(Stored data)
------------------------

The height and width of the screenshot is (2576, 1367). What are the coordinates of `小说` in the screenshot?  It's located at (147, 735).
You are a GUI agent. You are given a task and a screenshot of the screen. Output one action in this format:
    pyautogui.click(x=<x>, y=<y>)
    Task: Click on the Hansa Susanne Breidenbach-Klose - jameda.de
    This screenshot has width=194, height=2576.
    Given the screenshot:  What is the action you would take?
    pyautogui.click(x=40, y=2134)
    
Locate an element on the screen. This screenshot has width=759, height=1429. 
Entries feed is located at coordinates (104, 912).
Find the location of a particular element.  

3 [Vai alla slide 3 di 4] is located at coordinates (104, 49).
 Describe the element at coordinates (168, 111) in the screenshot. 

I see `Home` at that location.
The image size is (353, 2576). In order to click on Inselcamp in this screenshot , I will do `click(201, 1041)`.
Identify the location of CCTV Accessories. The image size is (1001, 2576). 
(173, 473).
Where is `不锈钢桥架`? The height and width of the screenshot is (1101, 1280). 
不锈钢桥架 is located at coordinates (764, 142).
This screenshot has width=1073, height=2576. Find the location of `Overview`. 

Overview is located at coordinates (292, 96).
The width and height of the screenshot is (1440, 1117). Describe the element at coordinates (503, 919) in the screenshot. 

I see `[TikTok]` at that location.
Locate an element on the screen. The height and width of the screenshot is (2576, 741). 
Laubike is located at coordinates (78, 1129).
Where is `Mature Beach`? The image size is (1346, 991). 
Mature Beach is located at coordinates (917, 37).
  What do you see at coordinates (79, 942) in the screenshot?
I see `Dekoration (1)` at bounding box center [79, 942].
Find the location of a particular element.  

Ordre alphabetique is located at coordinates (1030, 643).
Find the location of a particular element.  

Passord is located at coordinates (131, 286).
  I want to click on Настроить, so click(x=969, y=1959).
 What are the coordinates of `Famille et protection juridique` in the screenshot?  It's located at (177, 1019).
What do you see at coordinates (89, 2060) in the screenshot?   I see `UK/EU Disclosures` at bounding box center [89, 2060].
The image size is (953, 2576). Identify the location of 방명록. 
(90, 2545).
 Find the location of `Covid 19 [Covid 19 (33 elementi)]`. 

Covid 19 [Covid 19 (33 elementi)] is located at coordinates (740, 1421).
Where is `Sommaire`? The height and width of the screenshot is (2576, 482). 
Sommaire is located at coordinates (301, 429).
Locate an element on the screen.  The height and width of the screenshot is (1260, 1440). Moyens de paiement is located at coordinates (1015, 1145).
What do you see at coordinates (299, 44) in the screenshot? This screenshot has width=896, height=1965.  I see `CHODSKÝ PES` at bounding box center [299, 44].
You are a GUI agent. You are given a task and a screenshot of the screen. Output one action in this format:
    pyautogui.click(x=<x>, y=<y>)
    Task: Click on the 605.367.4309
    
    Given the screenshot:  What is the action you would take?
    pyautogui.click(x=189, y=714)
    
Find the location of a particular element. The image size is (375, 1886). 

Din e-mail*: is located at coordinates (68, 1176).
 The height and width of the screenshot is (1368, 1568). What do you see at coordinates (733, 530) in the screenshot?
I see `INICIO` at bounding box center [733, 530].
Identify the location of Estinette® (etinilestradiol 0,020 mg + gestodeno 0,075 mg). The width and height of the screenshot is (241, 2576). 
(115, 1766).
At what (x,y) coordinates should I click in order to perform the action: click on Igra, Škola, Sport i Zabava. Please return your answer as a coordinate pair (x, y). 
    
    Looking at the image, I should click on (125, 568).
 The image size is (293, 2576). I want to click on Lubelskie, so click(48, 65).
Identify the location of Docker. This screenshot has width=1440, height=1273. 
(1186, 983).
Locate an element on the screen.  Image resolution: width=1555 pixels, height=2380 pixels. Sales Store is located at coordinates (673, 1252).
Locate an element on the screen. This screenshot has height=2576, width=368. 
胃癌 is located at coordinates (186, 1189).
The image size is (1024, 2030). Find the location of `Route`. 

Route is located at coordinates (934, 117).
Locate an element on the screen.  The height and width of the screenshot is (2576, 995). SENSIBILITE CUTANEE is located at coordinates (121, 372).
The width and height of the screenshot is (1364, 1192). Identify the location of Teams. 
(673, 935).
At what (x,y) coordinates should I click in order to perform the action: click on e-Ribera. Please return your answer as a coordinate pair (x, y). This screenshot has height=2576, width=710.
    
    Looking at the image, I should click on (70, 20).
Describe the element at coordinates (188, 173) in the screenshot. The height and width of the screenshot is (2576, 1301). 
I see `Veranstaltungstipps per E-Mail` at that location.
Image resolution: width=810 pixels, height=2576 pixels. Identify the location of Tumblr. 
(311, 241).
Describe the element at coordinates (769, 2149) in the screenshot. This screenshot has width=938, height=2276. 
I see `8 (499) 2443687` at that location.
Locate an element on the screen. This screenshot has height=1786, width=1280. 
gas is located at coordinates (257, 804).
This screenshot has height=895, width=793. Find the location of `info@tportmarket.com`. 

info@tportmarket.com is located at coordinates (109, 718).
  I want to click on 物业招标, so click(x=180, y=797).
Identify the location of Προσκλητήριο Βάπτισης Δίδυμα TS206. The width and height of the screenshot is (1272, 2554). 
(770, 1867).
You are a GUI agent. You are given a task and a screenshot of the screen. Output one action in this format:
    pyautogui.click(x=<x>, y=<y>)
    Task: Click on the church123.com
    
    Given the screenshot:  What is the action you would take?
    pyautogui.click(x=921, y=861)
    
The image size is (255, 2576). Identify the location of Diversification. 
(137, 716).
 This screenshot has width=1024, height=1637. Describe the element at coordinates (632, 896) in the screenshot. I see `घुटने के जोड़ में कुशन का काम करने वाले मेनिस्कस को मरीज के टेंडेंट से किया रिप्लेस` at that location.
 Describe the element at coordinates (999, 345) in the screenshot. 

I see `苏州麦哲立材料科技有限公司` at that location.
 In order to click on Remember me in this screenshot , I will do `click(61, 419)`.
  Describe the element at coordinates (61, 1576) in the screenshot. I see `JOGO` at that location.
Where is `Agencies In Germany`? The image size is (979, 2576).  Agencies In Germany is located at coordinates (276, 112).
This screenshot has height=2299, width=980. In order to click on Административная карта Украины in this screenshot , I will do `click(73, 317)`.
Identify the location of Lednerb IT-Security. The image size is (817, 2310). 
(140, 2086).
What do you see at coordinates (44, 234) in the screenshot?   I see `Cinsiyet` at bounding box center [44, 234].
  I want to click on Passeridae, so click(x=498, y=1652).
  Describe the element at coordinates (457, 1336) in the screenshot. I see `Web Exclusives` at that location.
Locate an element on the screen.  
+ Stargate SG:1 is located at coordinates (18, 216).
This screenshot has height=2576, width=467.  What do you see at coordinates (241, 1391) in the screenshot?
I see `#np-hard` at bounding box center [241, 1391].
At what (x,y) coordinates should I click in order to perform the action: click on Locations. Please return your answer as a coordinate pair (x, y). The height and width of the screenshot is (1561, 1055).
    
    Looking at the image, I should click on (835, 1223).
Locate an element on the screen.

------------------------

AIM ▸ Quote the material verbatim, beginning at the line that contains "This screenshot has width=1073, height=2576." and ending after the line that contains "Laubike is located at coordinates (78, 1129).".

RESULT OF THIS TASK ▸
This screenshot has width=1073, height=2576. Find the location of `Overview`. 

Overview is located at coordinates (292, 96).
The width and height of the screenshot is (1440, 1117). Describe the element at coordinates (503, 919) in the screenshot. 

I see `[TikTok]` at that location.
Locate an element on the screen. The height and width of the screenshot is (2576, 741). 
Laubike is located at coordinates (78, 1129).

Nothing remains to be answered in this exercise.